Broadband prices: A high price for poor service

The biggest one-off price increase was from the Post Office. Its Unlimited Broadband package increased from £15.90 to £30 a month – an increase of 89% after the initial 12 month period is over.

This suggests that customers may be lured in by cheap introductory offers before being unknowingly hit by large price hikes once the offer has ended.

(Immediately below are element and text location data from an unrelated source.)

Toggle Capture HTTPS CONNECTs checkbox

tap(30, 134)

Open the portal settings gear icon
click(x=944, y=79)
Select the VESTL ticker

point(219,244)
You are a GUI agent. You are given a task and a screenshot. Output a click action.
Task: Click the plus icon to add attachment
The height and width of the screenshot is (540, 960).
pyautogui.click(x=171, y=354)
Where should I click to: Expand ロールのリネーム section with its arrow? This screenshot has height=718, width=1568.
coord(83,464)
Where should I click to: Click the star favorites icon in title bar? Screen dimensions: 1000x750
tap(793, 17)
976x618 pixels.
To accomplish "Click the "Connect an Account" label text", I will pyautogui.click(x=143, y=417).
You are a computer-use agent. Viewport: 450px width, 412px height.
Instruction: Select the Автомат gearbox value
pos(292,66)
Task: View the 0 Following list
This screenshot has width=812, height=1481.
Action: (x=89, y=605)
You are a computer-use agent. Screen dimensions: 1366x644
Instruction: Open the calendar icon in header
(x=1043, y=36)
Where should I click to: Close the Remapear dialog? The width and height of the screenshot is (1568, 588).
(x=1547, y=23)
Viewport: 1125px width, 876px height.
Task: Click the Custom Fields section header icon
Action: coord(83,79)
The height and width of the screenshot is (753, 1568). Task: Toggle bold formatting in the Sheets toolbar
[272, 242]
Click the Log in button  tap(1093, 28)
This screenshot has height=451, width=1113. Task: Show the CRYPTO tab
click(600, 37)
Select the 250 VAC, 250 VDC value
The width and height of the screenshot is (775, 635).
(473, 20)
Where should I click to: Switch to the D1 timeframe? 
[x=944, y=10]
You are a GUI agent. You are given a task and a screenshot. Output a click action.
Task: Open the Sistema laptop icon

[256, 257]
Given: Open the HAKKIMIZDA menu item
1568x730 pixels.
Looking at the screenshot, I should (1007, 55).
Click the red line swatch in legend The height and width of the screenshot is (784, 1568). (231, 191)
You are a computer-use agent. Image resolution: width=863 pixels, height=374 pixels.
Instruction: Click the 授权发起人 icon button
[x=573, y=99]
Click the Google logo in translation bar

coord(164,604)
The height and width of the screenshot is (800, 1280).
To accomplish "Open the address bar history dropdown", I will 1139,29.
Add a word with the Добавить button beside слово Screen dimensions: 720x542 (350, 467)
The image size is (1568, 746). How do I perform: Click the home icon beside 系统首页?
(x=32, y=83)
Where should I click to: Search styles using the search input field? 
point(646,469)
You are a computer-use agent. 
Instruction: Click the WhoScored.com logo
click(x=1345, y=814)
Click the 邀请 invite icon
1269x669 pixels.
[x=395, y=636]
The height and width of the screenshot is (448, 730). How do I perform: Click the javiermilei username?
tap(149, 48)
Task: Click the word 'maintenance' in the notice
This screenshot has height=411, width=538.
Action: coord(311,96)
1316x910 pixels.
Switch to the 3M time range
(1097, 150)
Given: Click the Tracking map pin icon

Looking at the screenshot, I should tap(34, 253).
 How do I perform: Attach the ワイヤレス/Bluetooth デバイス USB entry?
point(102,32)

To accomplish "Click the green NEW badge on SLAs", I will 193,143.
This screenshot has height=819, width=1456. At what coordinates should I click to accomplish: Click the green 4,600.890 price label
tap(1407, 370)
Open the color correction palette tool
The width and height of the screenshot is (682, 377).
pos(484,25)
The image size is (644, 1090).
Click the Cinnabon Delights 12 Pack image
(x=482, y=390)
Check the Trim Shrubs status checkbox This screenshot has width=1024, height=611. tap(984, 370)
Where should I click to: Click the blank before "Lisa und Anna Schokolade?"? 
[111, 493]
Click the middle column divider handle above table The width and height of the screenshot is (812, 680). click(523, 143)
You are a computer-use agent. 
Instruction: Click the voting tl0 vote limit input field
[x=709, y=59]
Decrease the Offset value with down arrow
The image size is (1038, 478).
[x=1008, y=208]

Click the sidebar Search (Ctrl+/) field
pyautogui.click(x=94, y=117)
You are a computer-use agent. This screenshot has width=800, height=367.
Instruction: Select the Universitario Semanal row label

This is despite many customers “enduring terrible customer service”, with TalkTalk, Sky, and BT all having customer satisfaction scores of less than 50%.

On the other end of the scale, Utility Warehouse and Vodafone buck the trend by keeping their prices the same once the introductory period ends.

Greg Mesch, CEO at CityFibre, believes that changes to infrastructure could increase competition and drive down prices:

“It’s unacceptable that so many broadband customers get such a raw deal, paying over the odds for poor connections and being put off from switching by too-good-to-be-true offers that tie them in but don’t improve their speed.

“Consumers will soon have a much greater choice over the services they buy as full fibre becomes widely available. Current advertising rules that allow copper-reliant connections to masquerade as fibre must be changed now to stop this situation getting worse.

This comes after it was reported that about four million people in the UK are overpaying for their phone contracts, with may providers continuing to charge customers after their handsets have been payed off.

To remedy this, Ofcom has proposed new rules that would require providers to inform customers when their initial phone, broadband or TV contract is coming to an end.